Four of the best places to view Leonid in Scotland
As Meteor Leonid quickly approaches our little blue planet, we thought it was about to time we let you know the best spots in scotland to view the specticel. We’ve picked out 5 of the best places to view the event with the least amount of light pollution. PLease bare it in mind, that these spots are all fairly rural and will take some getting too. Keeping this mind, here’s our lists! We hope you find it helpful.
One of the greatest sites to stargaze in the UK is this little island off the west coast of mainland Scotland. The International Black Sky Association designated the Isle of Coll as a “dark sky community” in 2013, indicating that it has exceptionally little light pollution, allowing for unobstructed views to watch the stars. From August to March, when the heavens are at their darkest, is the greatest time to visit for a stargazing vacation. In the height of summer, the sun shines virtually all day! Because the island is rather level, practically location on the island is perfect for seeing the night sky in all its glory, weather permitting.

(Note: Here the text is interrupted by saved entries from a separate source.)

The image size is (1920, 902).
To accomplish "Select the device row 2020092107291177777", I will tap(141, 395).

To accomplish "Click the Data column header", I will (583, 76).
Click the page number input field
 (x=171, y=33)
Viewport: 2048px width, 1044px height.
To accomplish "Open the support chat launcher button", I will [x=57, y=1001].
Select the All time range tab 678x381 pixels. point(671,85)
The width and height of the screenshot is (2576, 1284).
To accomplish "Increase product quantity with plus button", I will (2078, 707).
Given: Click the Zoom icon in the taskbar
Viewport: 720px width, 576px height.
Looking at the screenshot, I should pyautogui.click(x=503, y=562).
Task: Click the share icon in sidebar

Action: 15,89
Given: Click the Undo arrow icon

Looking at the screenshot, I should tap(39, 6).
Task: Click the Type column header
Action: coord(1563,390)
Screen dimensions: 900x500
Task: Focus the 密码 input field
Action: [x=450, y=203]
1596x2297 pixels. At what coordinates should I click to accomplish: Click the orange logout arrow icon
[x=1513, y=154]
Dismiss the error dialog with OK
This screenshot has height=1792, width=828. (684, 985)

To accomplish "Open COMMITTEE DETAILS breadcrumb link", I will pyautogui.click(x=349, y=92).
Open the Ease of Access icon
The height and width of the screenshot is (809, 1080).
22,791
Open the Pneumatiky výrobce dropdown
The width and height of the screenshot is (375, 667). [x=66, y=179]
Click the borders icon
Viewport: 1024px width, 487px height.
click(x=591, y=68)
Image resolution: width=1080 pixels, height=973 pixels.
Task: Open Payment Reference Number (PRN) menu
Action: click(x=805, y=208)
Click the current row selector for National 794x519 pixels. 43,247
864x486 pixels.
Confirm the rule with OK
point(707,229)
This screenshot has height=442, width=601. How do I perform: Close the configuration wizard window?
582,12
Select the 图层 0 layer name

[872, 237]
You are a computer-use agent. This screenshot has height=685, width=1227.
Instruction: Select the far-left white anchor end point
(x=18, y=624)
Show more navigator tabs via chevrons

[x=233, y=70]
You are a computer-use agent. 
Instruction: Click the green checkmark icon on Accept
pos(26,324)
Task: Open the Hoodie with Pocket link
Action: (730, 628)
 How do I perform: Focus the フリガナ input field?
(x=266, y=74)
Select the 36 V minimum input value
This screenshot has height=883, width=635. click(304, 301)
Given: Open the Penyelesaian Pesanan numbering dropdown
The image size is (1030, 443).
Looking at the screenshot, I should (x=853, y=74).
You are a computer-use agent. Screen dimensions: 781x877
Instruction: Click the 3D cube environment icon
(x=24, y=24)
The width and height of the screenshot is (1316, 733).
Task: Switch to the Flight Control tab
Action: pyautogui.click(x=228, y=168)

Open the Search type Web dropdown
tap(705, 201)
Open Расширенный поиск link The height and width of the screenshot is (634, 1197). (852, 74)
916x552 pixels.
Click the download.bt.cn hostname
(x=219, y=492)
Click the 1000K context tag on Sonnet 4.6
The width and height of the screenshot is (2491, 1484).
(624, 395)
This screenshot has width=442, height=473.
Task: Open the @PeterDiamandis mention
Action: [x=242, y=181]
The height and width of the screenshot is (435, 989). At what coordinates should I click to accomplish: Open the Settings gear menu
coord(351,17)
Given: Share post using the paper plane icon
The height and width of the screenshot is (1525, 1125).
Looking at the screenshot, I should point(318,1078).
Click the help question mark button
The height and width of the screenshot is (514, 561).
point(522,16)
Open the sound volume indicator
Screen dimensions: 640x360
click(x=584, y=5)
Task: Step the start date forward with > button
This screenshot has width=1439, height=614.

Moffat was designated Europe’s first ‘black sky town’ after using customised street lights to reduce light pollution. The town, which is located in Dumfries & Galloway, has a light quality comparable to that of rural places and is an excellent spot to stay and stargaze in Scotland. If you’re planning a trip, look into Moffat accommodations. The surrounding hills and nearby part of the Southern Upland Way offer great walking options during daylight hours, while the River Annan is a popular fishing spot.
GALLOWAY FOREST PARK
Galloway Forest Park, the UK’s largest forest park in Dumfries & Galloway, has an extraordinarily black night sky. Galloway Forest Park has a low population density, which means the nights are very clear. Clatteringshaws Loch and Kirroughtree Visitor Centre are excellent places to see the night sky, and expert Dark Sky Rangers host regular stargazing programmes and guided tours. Find a place to stay in Dumfries & Galloway and start organising your South Scottish stargazing experience now.
North Ronaldsay, Orkney’s northernmost island, has traditionally been associated with dark and bright night sky. However, it wasn’t until 2021 that the island was designated as a ‘black sky island.’ On winter nights, the stars will twinkle and shimmer throughout the sky in a breathtakingly spectacular show. You could even see the Northern Lights dancing in red and green if the conditions are correct. You can also meet the island’s famed seaweed-eating sheep and visit the UK’s tallest land-based lighthouse on a journey to this isolated region of Scotland.
Tomintoul and Glenlivet – Cairngorms Dark Sky Park
During the darker months of the year, the Cairngorms’ Tomintoul and Glenlivet areas offer spectacular astronomy possibilities. The Cairngorms Astronomy Group hosts dark sky activities throughout the year. This location is convenient for amateur astronomers, night photographers, and enthusiasts looking for breathtaking vistas.